Santiago, May 6, 2025.- Grupo Falabella today released its financial results for the first quarter of 2025, reporting strong performance across its five business units.
During the quarter, consolidated revenues reached US$ 3.278 billion, representing a 9.1% increase compared to the same period last year. Net income totaled US$ 201 million, marking a year-over-year increase of 228%. EBITDA reached US$ 494 million, with a margin of 15.1%, driven by broad-based improvements across all businesses.
Grupo Falabella’s CEO, Alejandro González, highlighted: “These results reflect the growth phase we are currently experiencing as a company. The execution of our strategy demonstrates the capabilities we’ve built to strengthen the group’s five business units, consolidate a synergistic ecosystem, and drive an increasingly agile and customer-centric omnichannel offering—while maintaining a strong focus on operational efficiency and financial discipline.”
The quarter also showed improved debt levels, with a net financial debt to non-banking EBITDA ratio of 2.5x. González emphasized, “We are in a solid position, both financially and operationally, to navigate an environment that remains challenging.”
Business Unit Performance
In the first quarter, all five engines of Grupo Falabella’s ecosystem showed significant progress, reaffirming the strength of its diversified model.
In the retail segment, online sales across the ecosystem grew by 17%, driven by a 33% increase in seller activity. Falabella Retail posted double-digit revenue growth in Chile and Colombia—up 27% and 12% respectively—and a positive 6% increase in Peru in local currency. This performance translated into a significant improvement in profitability, supported by a multi-specialist approach focused on key categories, strategic partnerships with top brands, and an increasingly integrated omnichannel experience.
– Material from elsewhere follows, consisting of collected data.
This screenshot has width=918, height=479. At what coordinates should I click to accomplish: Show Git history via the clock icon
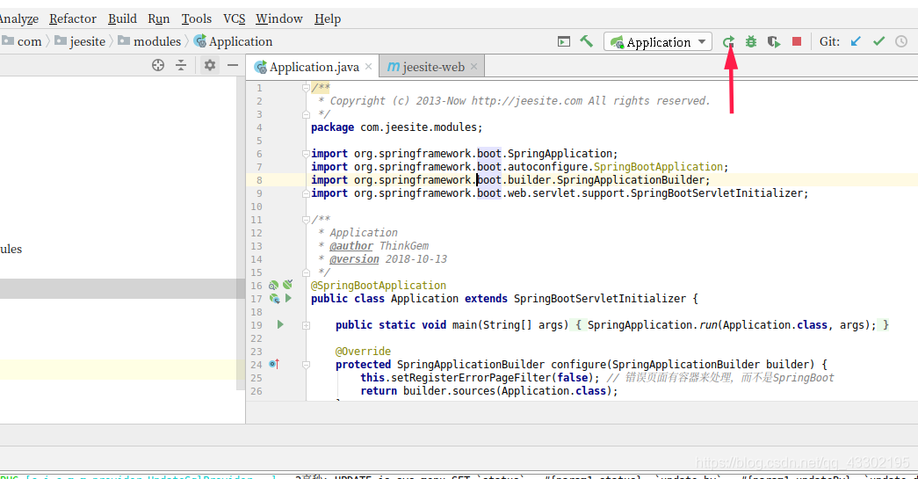point(901,41)
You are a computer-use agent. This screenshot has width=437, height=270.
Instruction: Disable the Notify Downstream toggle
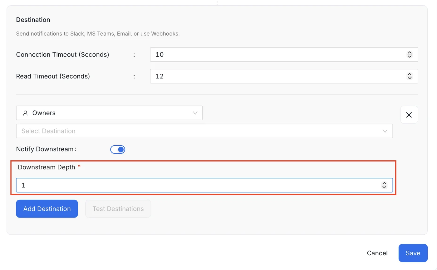pyautogui.click(x=118, y=150)
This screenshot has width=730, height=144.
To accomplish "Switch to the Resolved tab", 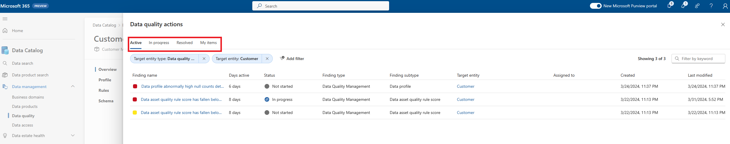I will click(184, 43).
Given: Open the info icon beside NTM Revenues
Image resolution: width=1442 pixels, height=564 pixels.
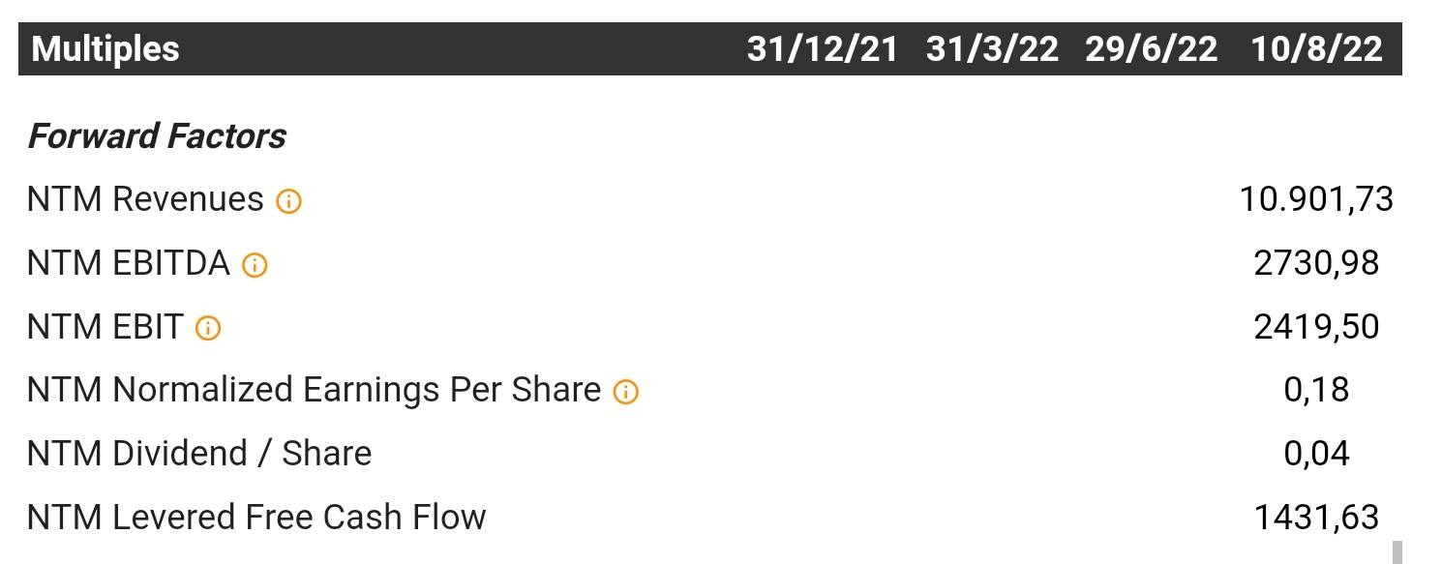Looking at the screenshot, I should coord(288,201).
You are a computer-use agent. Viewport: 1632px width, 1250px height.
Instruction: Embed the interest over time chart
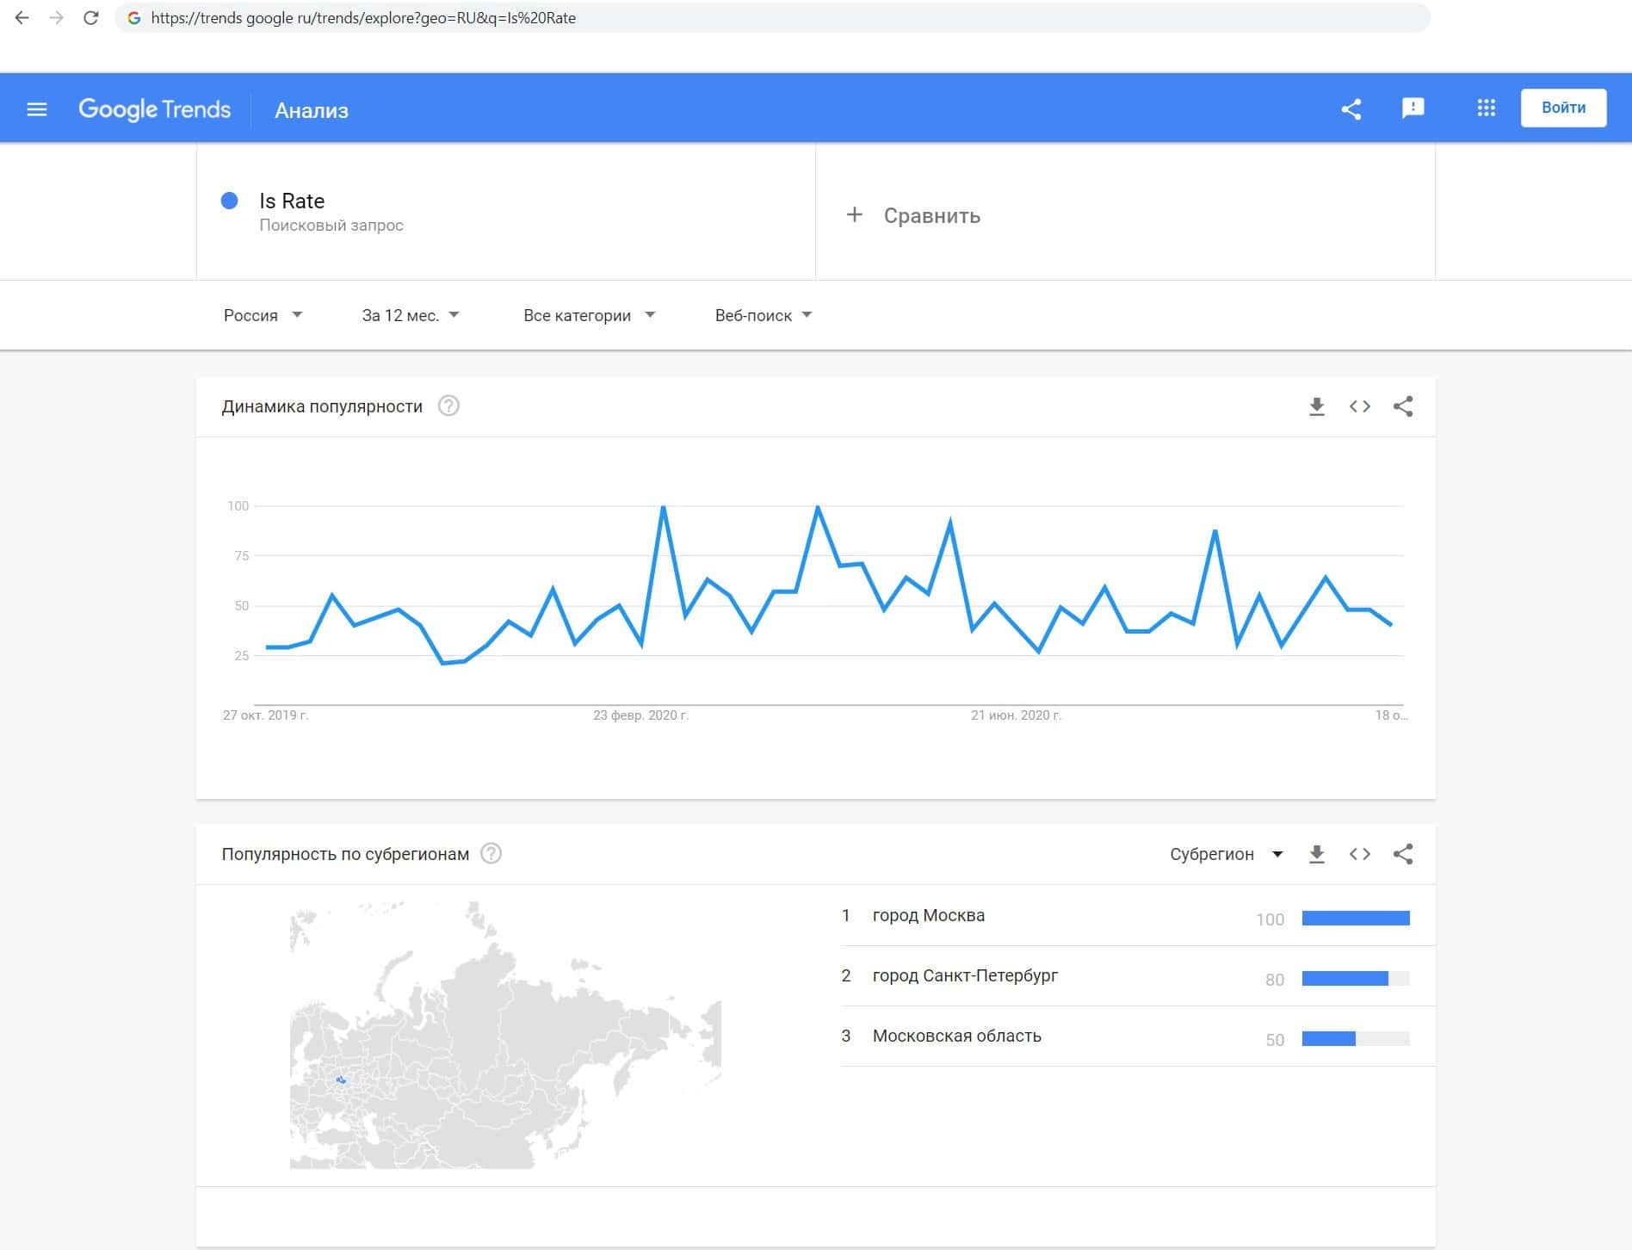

Sodimac showed sequential recovery, with a 6% year-over-year revenue increase and an expansion in operating margin. These results reflect the company’s ability to adapt and seize new commercial opportunities in a still-challenging construction sector.
Tottus delivered solid performance in both Chile and Peru, with revenue growth exceeding 7% and 6%, respectively, while maintaining positive profitability levels. This was supported by operational initiatives focused on margin optimization, strengthening the food offering, and enhancing the in-store and digital customer experience.
In the financial services segment, banks in Chile, Peru, and Colombia reported improved profits, with loan growth exceeding 10% in Chile. Operations in Peru and Colombia also showed significant progress, achieving positive returns. This momentum is driven by increased customer use of financial products, efficient cost management, and lower credit risk provisions. The progress is underpinned by a strengthened digital banking model, offering a simpler, more personalized, and accessible experience.
Mallplaza recorded a steady increase in foot traffic, reaching over 93 million visits, along with high occupancy levels (96.1% for the quarter). This growth is part of a strategy to evolve into comprehensive urban centers, focused on enhancing customer experience, promoting well-being, and offering spaces that combine retail, services, culture, and entertainment.
Grupo Falabella also recently completed several key milestones, including the sale of the Open Plaza Kennedy shopping center—transferred to Parque Arauco—and its stake in the Juan Valdez operation in Chile, acquired by Copec.
At the customer level, Grupo Falabella’s ecosystem surpassed 36 million people, including over 20 million enrolled in its loyalty program, reaffirming its reach and relevance in the region.